Yesterday evening we set sail from Punta de Jandía, at the Southern end of Fuerteventura toward Mogán, at the Southern end of Grand Canary: almost seventy miles of sailing we planned on covering in about eleven hours. However, when we entered the channel between the two islands, our friend “Ali” (short for Alisio or trade winds in English) felt like partying and had us dancing to the tune of Isas, Folías and Malagueñas all night long.
I watched a “flick” on the laptop on my bunk (I am the only lucky soul on the Oceana Ranger with a bunk bed all to myself. I use it to stow all the stuff that goes along with on board filming. We’ll talk about that and my tribulations at the airports to check in the nearly 100 kilos of gear I carry with me some other day...).

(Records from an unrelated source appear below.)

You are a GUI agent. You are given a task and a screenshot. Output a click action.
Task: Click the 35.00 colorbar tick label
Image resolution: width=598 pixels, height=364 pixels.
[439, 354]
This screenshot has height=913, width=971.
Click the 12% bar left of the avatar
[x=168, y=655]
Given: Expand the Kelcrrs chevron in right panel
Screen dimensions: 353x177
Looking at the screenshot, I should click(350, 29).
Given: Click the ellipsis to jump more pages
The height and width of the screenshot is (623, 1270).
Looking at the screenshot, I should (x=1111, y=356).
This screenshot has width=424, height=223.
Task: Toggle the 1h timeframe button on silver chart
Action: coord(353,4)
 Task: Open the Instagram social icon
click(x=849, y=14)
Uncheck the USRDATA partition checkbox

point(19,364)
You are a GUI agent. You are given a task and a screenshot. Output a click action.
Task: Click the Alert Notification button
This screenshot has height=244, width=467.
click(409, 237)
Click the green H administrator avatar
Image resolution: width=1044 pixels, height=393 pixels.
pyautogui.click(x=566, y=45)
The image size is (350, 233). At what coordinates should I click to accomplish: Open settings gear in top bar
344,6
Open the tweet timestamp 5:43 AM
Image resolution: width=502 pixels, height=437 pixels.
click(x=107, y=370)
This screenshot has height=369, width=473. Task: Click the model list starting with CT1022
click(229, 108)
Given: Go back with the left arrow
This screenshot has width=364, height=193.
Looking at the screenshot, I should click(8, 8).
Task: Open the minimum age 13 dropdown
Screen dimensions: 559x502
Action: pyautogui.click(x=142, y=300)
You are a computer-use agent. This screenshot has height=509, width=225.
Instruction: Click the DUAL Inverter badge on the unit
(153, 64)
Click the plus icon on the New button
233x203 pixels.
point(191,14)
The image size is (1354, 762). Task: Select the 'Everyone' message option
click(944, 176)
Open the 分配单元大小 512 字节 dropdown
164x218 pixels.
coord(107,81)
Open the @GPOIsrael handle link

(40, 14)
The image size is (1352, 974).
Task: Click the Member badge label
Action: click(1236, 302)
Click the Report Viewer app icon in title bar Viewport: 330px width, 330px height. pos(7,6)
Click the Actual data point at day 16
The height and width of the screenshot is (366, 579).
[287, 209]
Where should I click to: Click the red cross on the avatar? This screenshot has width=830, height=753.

Once the laptop was fastened to the bunk so it wouldn’t fall off, and once I was in a similar position on the opposite side, I watched “Man on Fire” starring Denzel Washington with Tony Scott’s typical hallmark of frantic producing.
Now what I wanted to get to: once the movie was over, after two and a half hours in a pose that was half “Pilates” and half “Kama Sutra” on the bunk, instead of being sleepy, I was wide awake. So I went up on deck to keep “Jus” company. He is one of the pillars of the Ranger’s crew. Together with Mario, the other sailor, they stood guard for three hours while the ship sailed at night after more than eight hours of ROV submersion. During that submersion, both of them stayed on deck controlling the umbilical cable so there would be no “mishap” during the submersion.
As I was telling you, I was with Justino for a few hours on guard between cups of hot chocolate, cookies and the Canarian dances with “Ali” who still felt like partying.
The good part is that with the genova unfurled, we were doing more than nine knots, so we finally covered the distance in eight hours.
The next morning there were sleepy faces at breakfast, and everyone was in his or her spot for a new ROV submersion four miles to the South of Mogán.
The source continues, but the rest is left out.